## Task statement:
Could you return every line of the records below that contains the word "Viewport"?

## Data:
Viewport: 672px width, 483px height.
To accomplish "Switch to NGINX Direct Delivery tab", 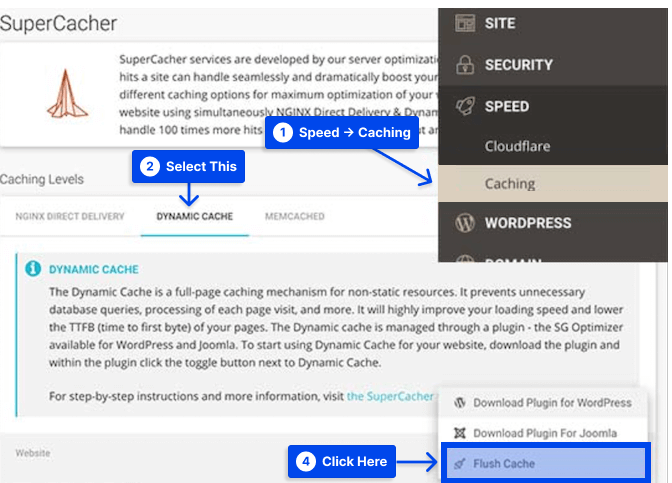I will pyautogui.click(x=70, y=216).
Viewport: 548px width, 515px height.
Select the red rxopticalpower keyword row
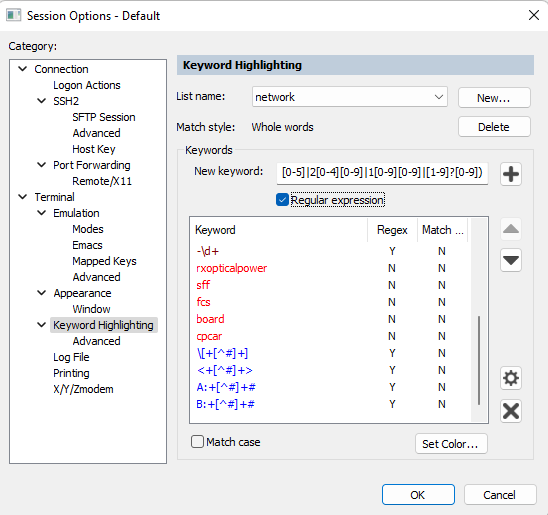[x=330, y=268]
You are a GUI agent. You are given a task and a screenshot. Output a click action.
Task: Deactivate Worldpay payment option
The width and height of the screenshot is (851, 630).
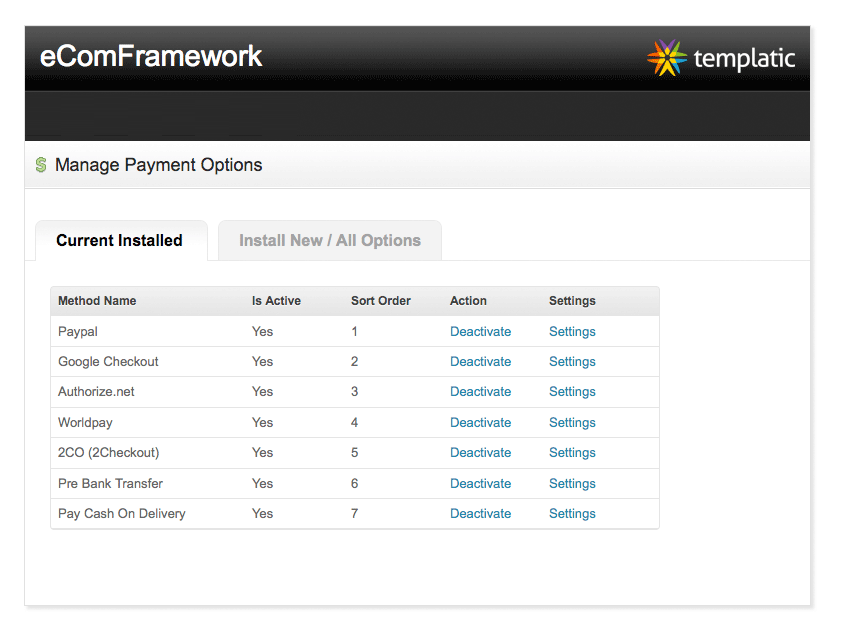tap(480, 423)
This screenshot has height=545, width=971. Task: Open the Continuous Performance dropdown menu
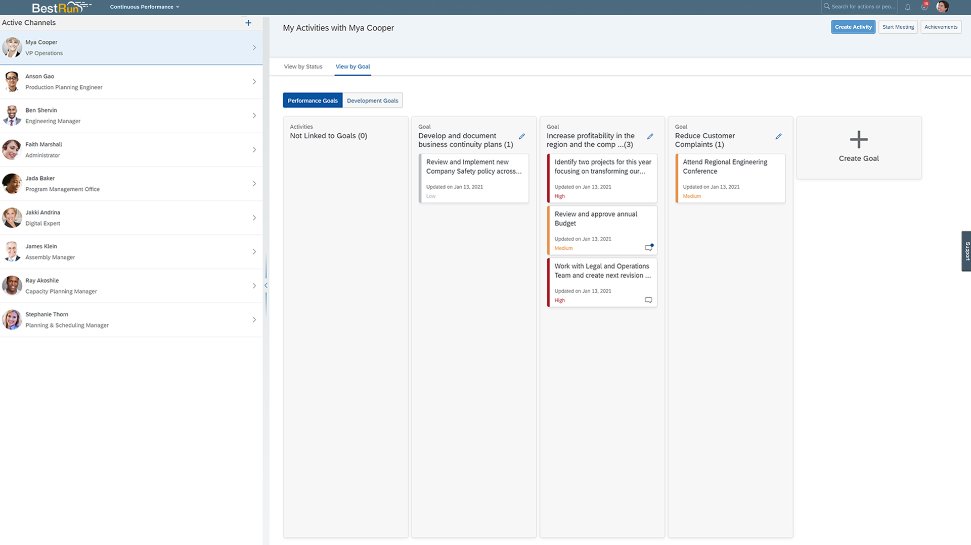[x=145, y=7]

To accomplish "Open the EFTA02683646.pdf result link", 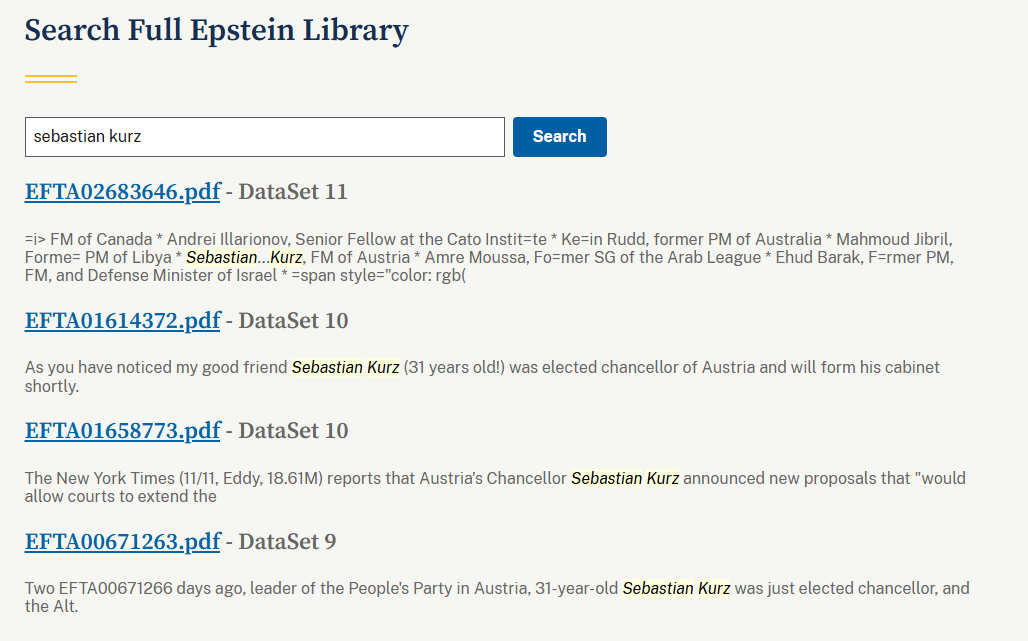I will [x=122, y=192].
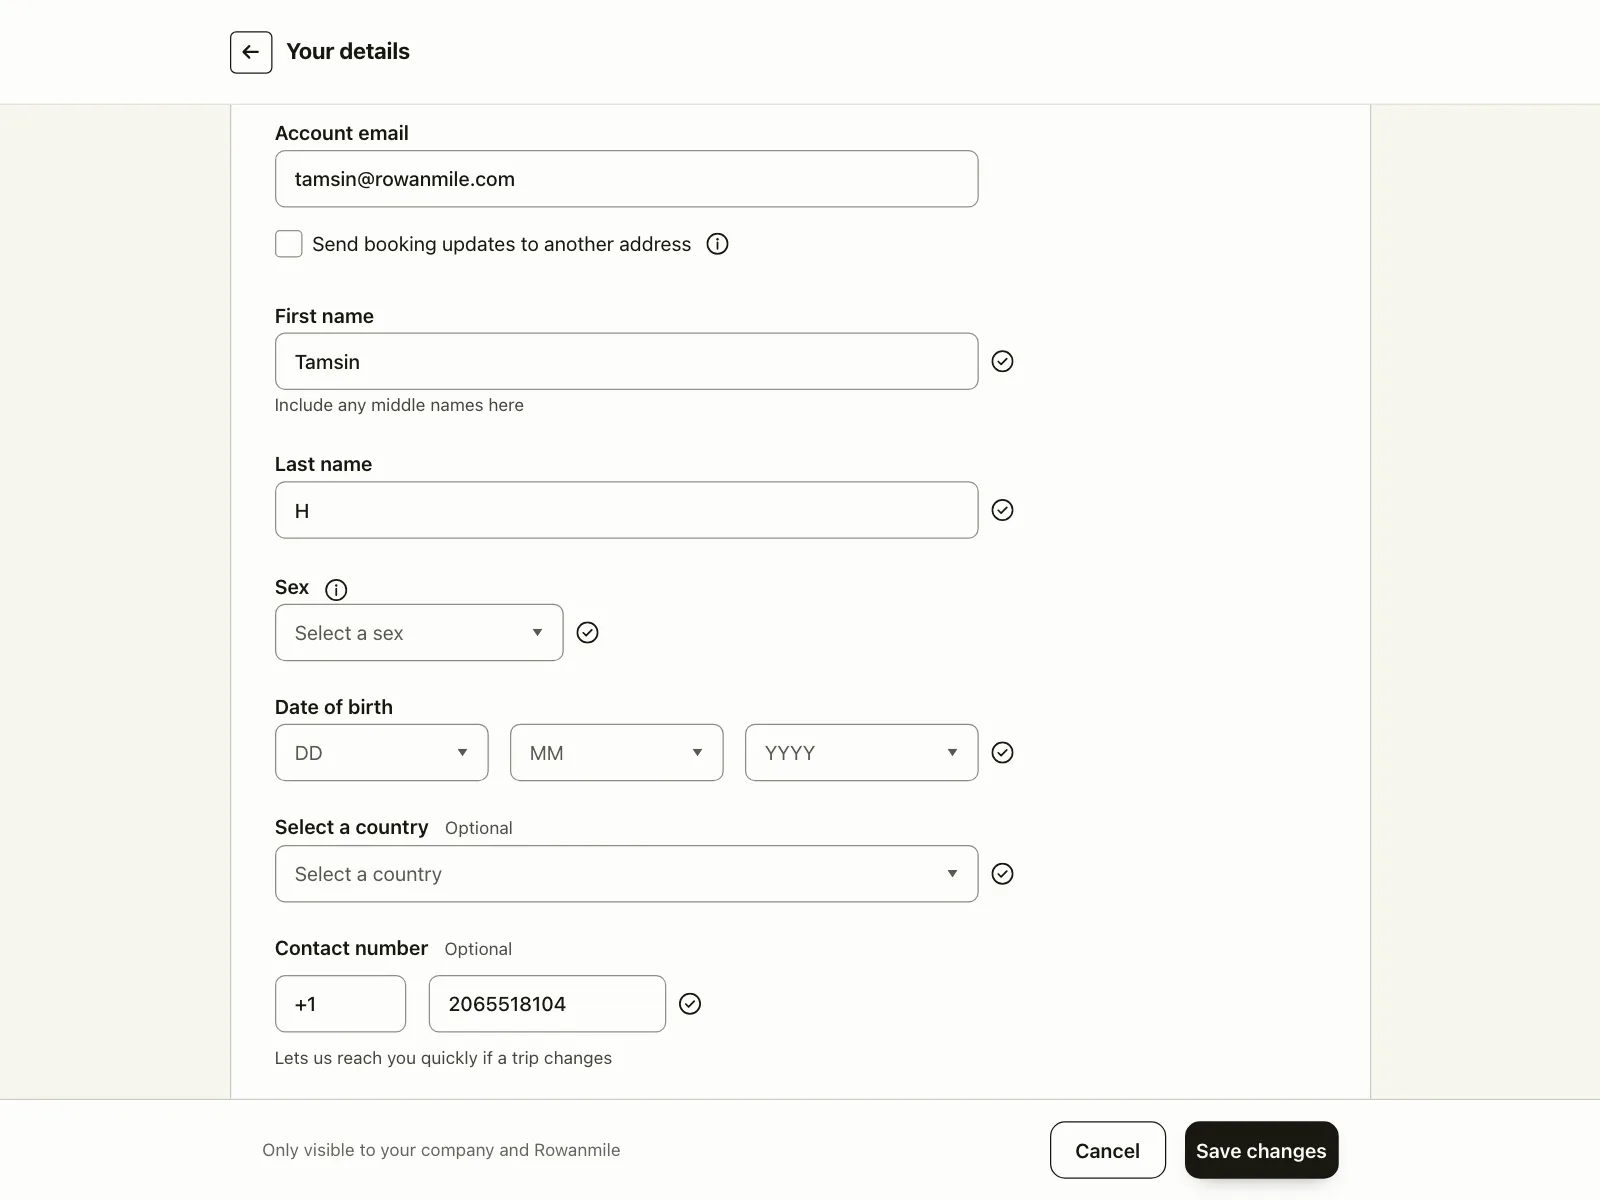Click the Cancel button
The image size is (1600, 1200).
click(1108, 1150)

## Written solution:
Viewport: 672px width, 483px height.
Viewport: 548px width, 515px height.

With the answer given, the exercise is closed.